***** Sunulan Alıntı

Eyyubilerde tıp eğitimi nasıldı?
Eyyubiler devri İslam tarihinde tıbbın, tıbbi kurumların ve tıp eğitiminin en çok revaç bulduğu dönemlerin başında gelir. Medreseler Nureddin Mahmud Zengi zamanında yaygın hale getirildi. İslam tarihinde tıp öğretimi yapan medrese ilk defa bu dönemde ed-Dahvar tarafından kuruldu. İşte Eyyubiler dönemi tıp eğitimi hakkında tarihi bilgiler…
Eyyubiler devrinde gözde olan tıp eğitimi daha çok hastanelerde özel derslerle veriliyordu. Medreselerdeki hocalar ve talebeler devlet tarafından himaye ediliyordu. Selahaddin devrinde Dımaşk'ta kırkın üstünde, Halep ve Kahire'de on beşten fazla medrese vardı. Bugün Güneydoğu Anadolu, Kuzey Irak, Suriye, Filistin ve Mısır'da Eyyubiler devrinden kalma pek çok medrese bulunmaktadır.

**********

» Yapılacak Görevler:
- A) Yukarıdaki Eyyubilerde tıp eğitimi metninde “Eyyubiler devrinde gözde olan” sözleriyle başlayan paragrafı, temel bilgilerini koruyarak madde listesi hâlinde yeniden yazınız.
- B) Eyyubilerde tıp eğitimi metninden bir bölümü aynen yazınız. Bölüm “Eyyubiler devri İslam” sözlerinin geçtiği yerden başlasın ve “çok medrese bulunmaktadır.” sözlerinden sonra bitsin.

***** Malzeme Listesi

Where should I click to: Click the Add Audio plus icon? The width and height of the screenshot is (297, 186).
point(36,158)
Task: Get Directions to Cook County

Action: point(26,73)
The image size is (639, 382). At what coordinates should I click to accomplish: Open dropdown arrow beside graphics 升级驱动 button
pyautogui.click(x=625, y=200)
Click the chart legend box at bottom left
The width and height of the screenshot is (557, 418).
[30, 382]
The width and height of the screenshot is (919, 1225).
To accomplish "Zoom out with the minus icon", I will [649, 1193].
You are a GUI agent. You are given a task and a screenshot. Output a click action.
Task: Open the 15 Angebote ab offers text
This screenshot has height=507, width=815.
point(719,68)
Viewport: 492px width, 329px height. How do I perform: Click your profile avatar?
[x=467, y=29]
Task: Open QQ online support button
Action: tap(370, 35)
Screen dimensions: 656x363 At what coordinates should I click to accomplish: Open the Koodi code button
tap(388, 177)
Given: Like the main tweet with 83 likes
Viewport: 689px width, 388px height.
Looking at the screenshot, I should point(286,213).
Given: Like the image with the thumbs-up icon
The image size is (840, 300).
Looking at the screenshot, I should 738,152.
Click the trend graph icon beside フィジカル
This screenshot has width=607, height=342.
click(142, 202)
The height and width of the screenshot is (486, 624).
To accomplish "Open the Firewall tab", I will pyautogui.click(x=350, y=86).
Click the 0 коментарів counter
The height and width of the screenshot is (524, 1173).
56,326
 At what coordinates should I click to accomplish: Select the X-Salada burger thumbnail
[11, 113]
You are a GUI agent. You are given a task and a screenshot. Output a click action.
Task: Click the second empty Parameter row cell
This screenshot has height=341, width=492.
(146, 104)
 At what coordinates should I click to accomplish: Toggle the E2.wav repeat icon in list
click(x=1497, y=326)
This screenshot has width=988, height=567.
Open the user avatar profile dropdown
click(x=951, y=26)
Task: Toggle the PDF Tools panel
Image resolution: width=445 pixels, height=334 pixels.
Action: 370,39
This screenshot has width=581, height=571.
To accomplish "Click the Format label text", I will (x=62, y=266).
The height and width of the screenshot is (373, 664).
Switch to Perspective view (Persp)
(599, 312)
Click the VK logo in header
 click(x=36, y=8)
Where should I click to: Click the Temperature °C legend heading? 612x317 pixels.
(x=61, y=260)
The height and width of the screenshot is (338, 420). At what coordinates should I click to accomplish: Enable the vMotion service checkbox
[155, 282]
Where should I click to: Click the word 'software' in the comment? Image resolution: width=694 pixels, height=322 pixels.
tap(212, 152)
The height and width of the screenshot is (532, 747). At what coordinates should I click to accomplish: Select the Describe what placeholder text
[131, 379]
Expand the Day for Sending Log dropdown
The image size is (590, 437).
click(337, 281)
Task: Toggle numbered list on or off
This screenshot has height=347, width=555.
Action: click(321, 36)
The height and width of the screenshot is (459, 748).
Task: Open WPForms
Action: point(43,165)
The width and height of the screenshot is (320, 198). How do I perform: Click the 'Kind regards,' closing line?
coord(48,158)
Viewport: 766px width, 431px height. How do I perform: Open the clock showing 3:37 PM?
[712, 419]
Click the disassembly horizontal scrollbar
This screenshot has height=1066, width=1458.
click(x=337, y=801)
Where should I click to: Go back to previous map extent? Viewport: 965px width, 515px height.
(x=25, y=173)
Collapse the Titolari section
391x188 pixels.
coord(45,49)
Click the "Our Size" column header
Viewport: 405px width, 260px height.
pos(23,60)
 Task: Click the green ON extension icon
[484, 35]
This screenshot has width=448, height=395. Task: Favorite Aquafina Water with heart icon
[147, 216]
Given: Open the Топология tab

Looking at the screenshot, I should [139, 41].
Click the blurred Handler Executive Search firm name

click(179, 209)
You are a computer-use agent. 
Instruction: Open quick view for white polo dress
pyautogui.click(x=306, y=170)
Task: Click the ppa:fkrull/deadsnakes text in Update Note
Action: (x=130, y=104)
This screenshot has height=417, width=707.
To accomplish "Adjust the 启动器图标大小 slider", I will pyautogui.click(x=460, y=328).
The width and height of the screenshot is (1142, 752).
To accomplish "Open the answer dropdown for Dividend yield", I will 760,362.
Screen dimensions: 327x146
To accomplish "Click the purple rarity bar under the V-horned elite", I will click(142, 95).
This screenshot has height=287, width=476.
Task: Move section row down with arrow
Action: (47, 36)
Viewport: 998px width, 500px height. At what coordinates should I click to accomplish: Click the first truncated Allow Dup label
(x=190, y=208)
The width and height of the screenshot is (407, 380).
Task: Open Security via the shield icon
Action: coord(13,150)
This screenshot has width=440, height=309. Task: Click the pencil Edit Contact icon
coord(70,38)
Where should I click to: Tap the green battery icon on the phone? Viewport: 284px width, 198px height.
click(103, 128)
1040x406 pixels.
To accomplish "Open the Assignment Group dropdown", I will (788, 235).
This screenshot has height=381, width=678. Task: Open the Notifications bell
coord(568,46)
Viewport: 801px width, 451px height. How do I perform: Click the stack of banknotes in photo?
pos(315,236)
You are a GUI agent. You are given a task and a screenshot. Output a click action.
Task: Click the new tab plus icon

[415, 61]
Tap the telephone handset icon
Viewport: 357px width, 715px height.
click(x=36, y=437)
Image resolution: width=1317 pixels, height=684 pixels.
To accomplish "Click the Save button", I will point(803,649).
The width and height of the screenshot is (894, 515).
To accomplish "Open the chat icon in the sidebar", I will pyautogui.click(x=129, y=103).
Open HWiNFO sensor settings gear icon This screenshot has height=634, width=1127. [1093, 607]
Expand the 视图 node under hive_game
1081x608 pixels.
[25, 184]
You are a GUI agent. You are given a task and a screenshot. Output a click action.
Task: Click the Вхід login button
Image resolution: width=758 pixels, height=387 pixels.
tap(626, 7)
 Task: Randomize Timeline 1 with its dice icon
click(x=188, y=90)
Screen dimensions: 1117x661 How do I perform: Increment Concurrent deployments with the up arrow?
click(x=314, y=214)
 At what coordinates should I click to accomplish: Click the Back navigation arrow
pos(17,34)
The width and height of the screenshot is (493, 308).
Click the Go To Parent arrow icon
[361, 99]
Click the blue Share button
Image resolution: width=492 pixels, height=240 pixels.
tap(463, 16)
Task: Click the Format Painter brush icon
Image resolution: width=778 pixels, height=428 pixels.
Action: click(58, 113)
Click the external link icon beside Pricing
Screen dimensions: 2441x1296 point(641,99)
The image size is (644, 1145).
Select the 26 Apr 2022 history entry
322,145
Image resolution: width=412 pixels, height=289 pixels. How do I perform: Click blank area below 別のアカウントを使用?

**********

» Görev Yanıtları:
- A)
- Tıp eğitimi daha çok hastanelerde özel derslerle veriliyordu.
- Medreselerdeki hocalar ve talebeler devletin himayesindeydi.
- Selahaddin devrinde Dımaşk'ta kırkın üstünde medrese vardı. Halep ve Kahire'de ise on beşten fazla medrese bulunuyordu.
- Güneydoğu Anadolu, Kuzey Irak, Suriye, Filistin ve Mısır'da bugün Eyyubiler devrinden kalma pek çok medrese bulunmaktadır.

- B)
Eyyubiler devri İslam tarihinde tıbbın, tıbbi kurumların ve tıp eğitiminin en çok revaç bulduğu dönemlerin başında gelir. Medreseler Nureddin Mahmud Zengi zamanında yaygın hale getirildi. İslam tarihinde tıp öğretimi yapan medrese ilk defa bu dönemde ed-Dahvar tarafından kuruldu. İşte Eyyubiler dönemi tıp eğitimi hakkında tarihi bilgiler…
Eyyubiler devrinde gözde olan tıp eğitimi daha çok hastanelerde özel derslerle veriliyordu. Medreselerdeki hocalar ve talebeler devlet tarafından himaye ediliyordu. Selahaddin devrinde Dımaşk'ta kırkın üstünde, Halep ve Kahire'de on beşten fazla medrese vardı. Bugün Güneydoğu Anadolu, Kuzey Irak, Suriye, Filistin ve Mısır'da Eyyubiler devrinden kalma pek çok medrese bulunmaktadır.